Masyarakat Kabupaten Lingga, Kepulauan Riau, memiliki tradisi tersendiri dalam menjaga ketentraman kampung dari gangguan buaya. Tradisi tersebut dikenal dengan nama Menghale Buaye, sebuah ritual kuno yang dahulu dilakukan untuk menenangkan kampung dari gangguan buaya karena dianggap mengusik ketentraman warga.
Tradisi ini bukan sekadar kegiatan menangkap buaya, tetapi juga mengandung nilai spiritual, gotong royong, serta penghormatan terhadap kekuatan alam.
Dilansir dari website resmi Dinas Kebudayaan Provinsi Kepri, upacara ini dilakukan apabila buaya kerap menampakkan diri atau memangsa ternak warga.
Ketika hal itu terjadi, masyarakat Kabupaten Lingga akan menggelar upacara Menghale Buaye untuk menangkap buaya yang dianggap mengganggu ketenangan kampung.

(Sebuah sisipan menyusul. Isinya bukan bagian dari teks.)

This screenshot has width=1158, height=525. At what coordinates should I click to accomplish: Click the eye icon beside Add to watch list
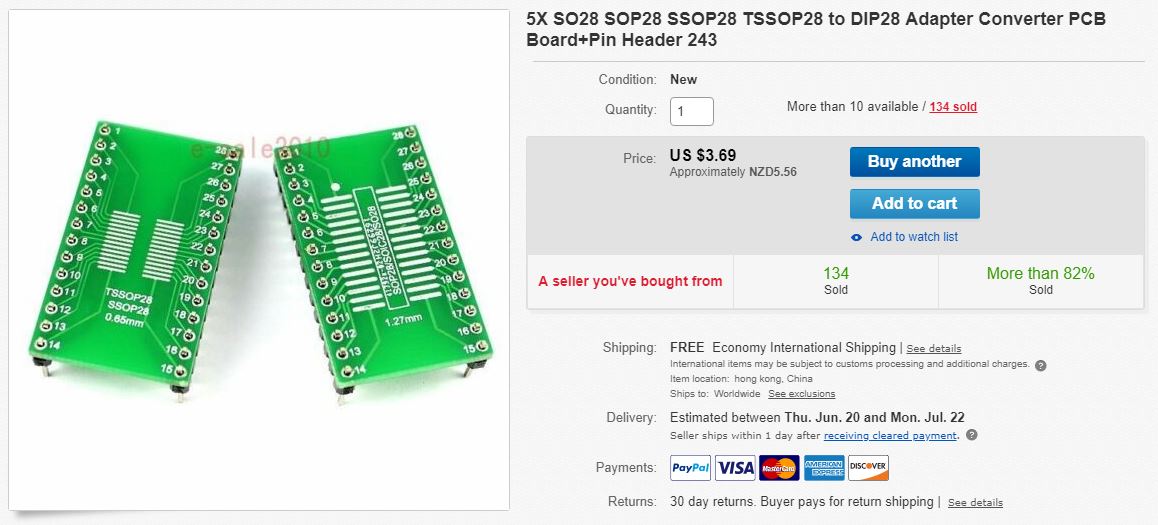coord(856,237)
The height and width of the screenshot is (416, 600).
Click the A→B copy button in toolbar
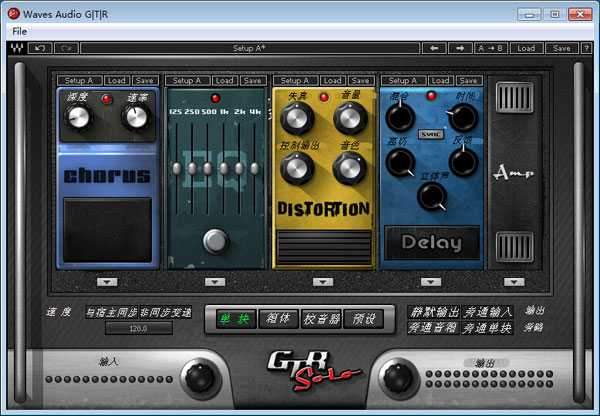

Dalam pelaksanaannya, terdapat empat tahapan utama dalam upacara Menghale Buaye.
Tahapan pertama yakni Melabuh Ale, yaitu prosesi melabuhkan umpan di sungai agar umpan yang telah diritualkan dapat dimakan oleh sang buaya. Selanjutnya Mengambil Buaya, setelah buaya terkena umpan, masyarakat bersama pawang akan mengambil buaya tersebut untuk kemudian dibawa pulang ke kampung.
Tahap berikutnya adalah Membunuh Buaya, yang dilakukan sebagai simbol berakhirnya ancaman bagi masyarakat kampung. Tahapan terakhir ialah Membaca Doa Selamat, sebagai bentuk rasa syukur kepada Tuhan Yang Maha Esa atas tertangkapnya buaya serta keselamatan warga kampung.
Ada tanda-tanda tertentu ketika seekor buaya akan ditangkap dalam ritual tersebut. Buaya yang telah banyak melakukan kesalahan biasanya akan "menyerahkan diri" untuk ditangkap.
Tanda-tanda buaya menyerahkan diri ditunjukkan dengan memukul-mukul air menggunakan ekornya. Apabila tanda-tanda ini muncul, pawang, pemuka masyarakat, dan warga kampung akan segera bermusyawarah untuk melaksanakan upacara Menghale Buaye.
Selain sebagai bentuk perlindungan bagi masyarakat, tradisi ini juga memiliki nilai ekonomi. Kulit buaya hasil tangkapan pada masa lampau dijadikan bahan pembuatan tas, ikat pinggang, dan berbagai perlengkapan lain yang bernilai tinggi.
Namun, di balik fungsi tersebut tersimpan nilai-nilai luhur yang jauh lebih penting, yakni nilai religius, gotong royong, dan kebersamaan masyarakat Melayu.
Kini, upacara Menghale Buaye nyaris tak lagi dilakukan. Buaya tidak lagi dianggap sebagai ancaman utama, dan cara berpikir masyarakat pun telah berubah.
Meski begitu, nilai-nilai budaya dan filosofi yang terkandung dalam tradisi Menghale Buaye tetap menjadi bagian penting dari identitas masyarakat Lingga.